* _Supplied records_:
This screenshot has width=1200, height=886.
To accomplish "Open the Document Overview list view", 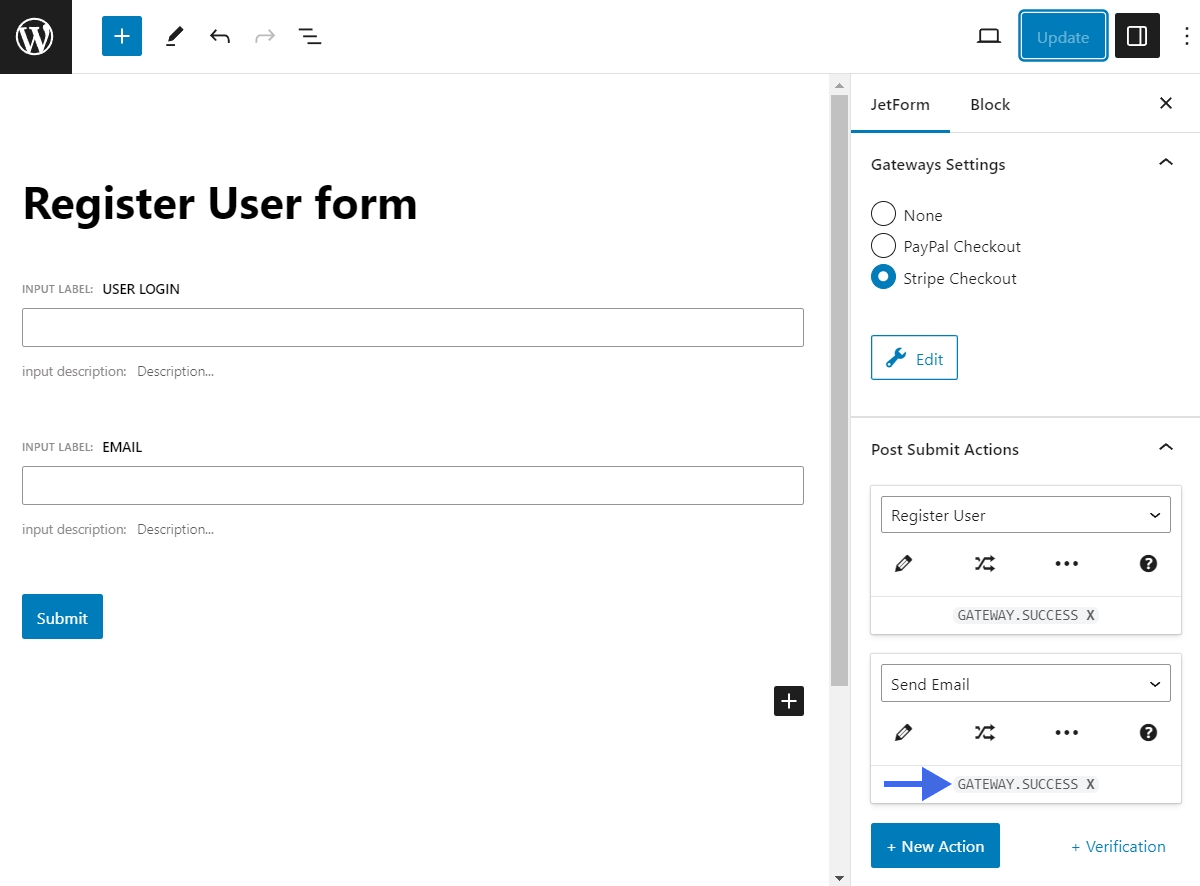I will pyautogui.click(x=310, y=36).
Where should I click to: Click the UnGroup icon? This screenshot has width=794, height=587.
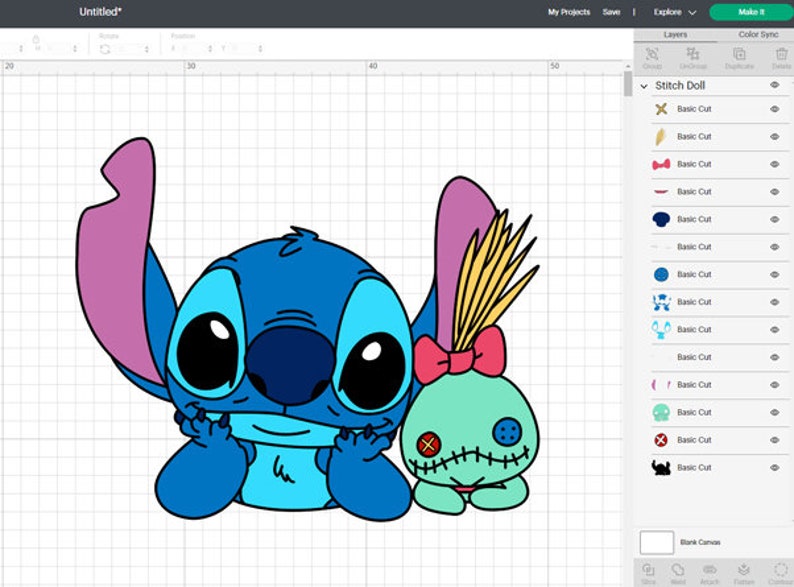(x=692, y=53)
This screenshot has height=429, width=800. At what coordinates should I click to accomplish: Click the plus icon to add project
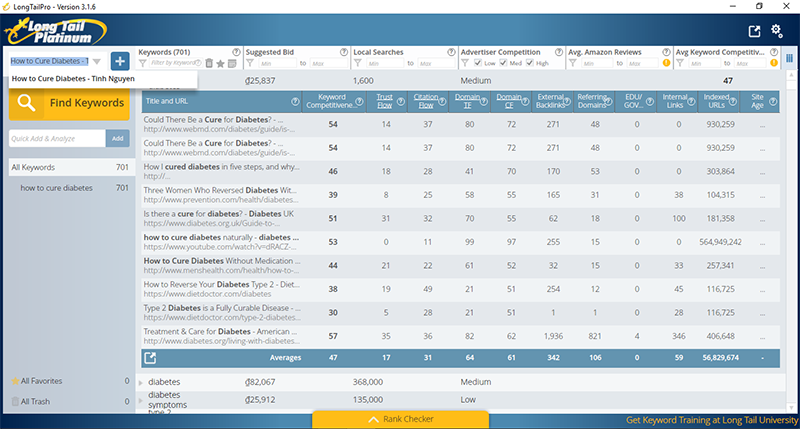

* _Task objective_: Extract word for word every line from the line that contains "Where should I" to the final line of the data, both included, and nothing else; skip the pictures.

* _Completed exercise_:
Where should I click to: Click the UnGroup icon? This screenshot has width=794, height=587.
(x=692, y=53)
This screenshot has height=429, width=800. At what coordinates should I click to accomplish: Click the plus icon to add project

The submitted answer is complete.